Why I'll try (and fail) to change the world

It was LDOC, and I was sitting in my last class of the year, crying.

The sounds of partying on the quad filtered in with cheery sunlight through the windows. The room felt festive. Yet there I was, tearing up.

It wasn’t for the reasons you might expect. I wasn’t dealing poorly with sentimental endings due to excessive alcohol consumption. I hadn’t just broken up with a senior boyfriend who was heading out into the real world. I hadn’t received a grade in organic chemistry that killed long-cherished medical school aspirations.

No, I was living another stereotype: the college idealist who comes to realize that her lofty hopes of changing the world are a child’s fantasy. My international human rights professor was prompting this realization as he stood at the front of the much-smaller-than-normal class, delivering his final lecture.

It had been a frustrating semester. In the class, we were exposed to a horrifying account of modern history filled with disturbingly frequent atrocities. Then we learned about incredibly committed people who devoted their lives to bettering the world. We saw them spend decades fighting to make these atrocities illegal under international law and find a way to legalize intervention to stop them. And we saw them fail.

We learned about people like former Duke Law professor Raphael Lemkin, a Polish Jew who escaped to the United States in 1941 to witness the Holocaust from across an ocean. He lost 49 relatives, including his mother and father.

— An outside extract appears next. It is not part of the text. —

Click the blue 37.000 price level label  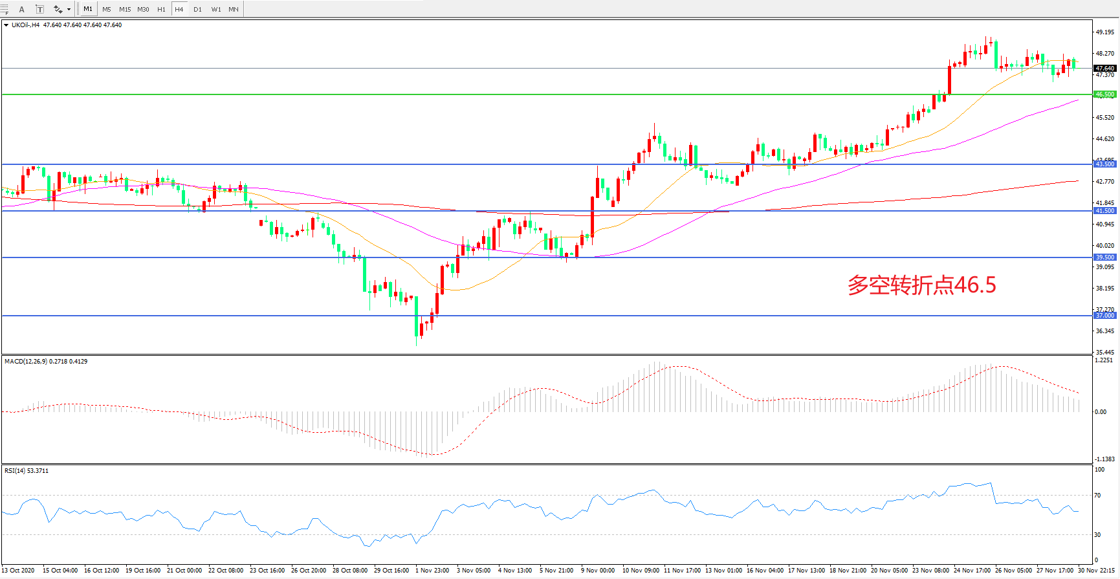point(1104,316)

He dedicated his life to making genocide illegal under international law. Eventually, he got the U.N. to pass a resolution for a Genocide Convention. It took him years of unceasing work. Renowned historian Samantha Power tells of the aftermath of the Convention’s adoption, writing, “Journalists finally tracked [Lemkin] down, alone in the darkened assembly hall, weeping. … He had been victorious at last, and the relief and grief overwhelmed him. He described the pact as an ‘epitaph on his mother’s grave’ and as a recognition that ‘she and many millions did not die in vain.’”

It’s a story we all want to believe in: A man goes on a quest to change the world, and he succeeds.

Yet we learned in class that this perceived victory turned out not to be such a victory after all. Faced with overwhelming opposition, Lemkin could only negotiate language with little legal force, and that made the crime almost impossible to convict. For half a century, not a single person or state was convicted of genocide—despite atrocities in Somalia, Iraq, Rwanda, Cambodia, Yugoslavia and so many more.

Lemkin devoted his entire existence to making genocide prosecutable under international law. He did it as the horrors of the Holocaust were coming to light, and the international community was as amenable as it ever would be to the resolution. It was the ideal set of circumstances for social change. And still, he essentially failed.

My professor stood before us and spoke softly in a voice that nevertheless carried over the sound of people shouting on the quad outside.

He said that he knew many of us were fueled by a desire to change something about our world—problems with the environment or public education or oppression of the weak. He told us that these problems were nearly insurmountable, and we were going to fail, even if we gave up everything in the attempt, like Lemkin did. But he also told us—and this was the beautiful irony that brought me to tears—that things only ever change when people try nonetheless.

The political scientist Anthony Downs describes a “paradox of voting.” He argues that voting is irrational because the costs of voting almost inevitably exceed the benefits, so small are the chances that your vote matters. Even five minutes isn’t worth your time—it’s more likely you’ll get hit by lightning this year, for instance, than that your vote will decide the next president. Similarly, trying to change the world may seem irrational, so small are the chances of any meaningful success.

But Downs misses something crucial. I think people vote not to decide elections but because they want to live in a society where people vote, where crucial decisions are made by the people who are affected by them. Analogously, we try to change the world because we want to live in a world where people care, where everyone tries to make the world a better place. We can’t will that world into existence. All we can do is be one small part, one water molecule in the slow-moving wave that brings this world closer and closer to the place we imagine it could be.

Humanitarian law is weak and ineffectual. But, thanks to millions of people quietly dedicating themselves to the work, it exists today, and it didn’t 70 years ago. It gets stronger every day.

Ellie Schaack is a Trinity sophomore. Her column runs every other Friday.